■ **Problem to solve**: The records below are to be transcribed exactly as they appear.

■ **Dataset content**:

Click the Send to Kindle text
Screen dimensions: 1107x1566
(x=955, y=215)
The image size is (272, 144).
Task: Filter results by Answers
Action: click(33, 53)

■ **Answer below**:
Click the Send to Kindle text
Screen dimensions: 1107x1566
(x=955, y=215)
The image size is (272, 144).
Task: Filter results by Answers
Action: click(33, 53)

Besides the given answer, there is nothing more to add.